Die KI CRIS führt per Zoom durch den Abend.

Über allem wacht eine KI namens CRIS in Form einer pixeligen Zoom-Animation. Sie schickt die Teilnehmer in Breakout-Räume, um zu überprüfen: War es Mord, Unfall oder Selbstmord? Zwischendurch sammelt sie die Ergebnisse per Online-Fragebögen ein. Denn letztendlich dient der Abend dazu, Daten zu sammeln: CRIS soll aus den Ergebnissen lernen.

Die gut anderthalb Stunden gestalten sich wie eine mehrschichtige Übung in Empathie. Auf der einen Ebene gilt es darum, sich in den britischen Mathematiker einzufühlen: Was für ein Mensch war Alan Turing, was waren seine Beweggründe? Ist ein Selbstmord wirklich vorstellbar? Dabei müssen die per Zoom zusammengeschalteten Fremden in der kurzen Zeit auch Vertrauen untereinander aufzubauen, um sich offen zu ihren Eindrücken auszutauschen.

Dass "reconstruct:alan_turing" per Zoom stattfindet, ist der Pandemie geschuldet. Eigentlich ist die Koproduktion mit dem Büro für Eskapismus als analoge Aufführung geplant gewesen. Die Teilnehmer hätten das Schlafzimmer in Form eines Zelt betreten, "Beweisstücke" in die Hand nehmen und sich von Angesicht zu Angesichts austauschen können. In diesem Jahr müssen eine Zoom-Konferenz und ein 3D-Modell des Zimmers genügen.

Der Austausch funktioniert so zunächst eher schleppend. Anfangs herrscht mitunter unangenehme Stille, obwohl CRIS die Vorzüge der menschlichen Sprache preist. Und dennoch gelingt das Experiment. Im Laufe des Abends kommt dann doch ein offenerer Austausch zustande. Das liegt auch an Übungen wie der, in der Fotos von Alan Turing gezeigt und die Teilnehmer aufgefordert werden, den Gesichtsausdruck zu interpretieren und nachzumachen.

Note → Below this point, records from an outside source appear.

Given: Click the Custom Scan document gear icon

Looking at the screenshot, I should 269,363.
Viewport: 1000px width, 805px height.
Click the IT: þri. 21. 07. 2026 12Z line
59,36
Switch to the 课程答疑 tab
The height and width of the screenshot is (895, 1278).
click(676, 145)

Diskussions- und Erklärungsbedarf gab es dann noch nach dem Schluss-Spin des Abends, über den hier nicht mehr verraten sei, als dass es um die erhobenen Daten ging. Gut, dass Katharina Laage und Miriam Wendschoff vom Büro für Eskapismus dazu noch in die Runde kamen.

reconstruct:alan_turing läuft noch bis zum 6. Juni im Rahmen der Ruhrfestspiele Recklinghausen.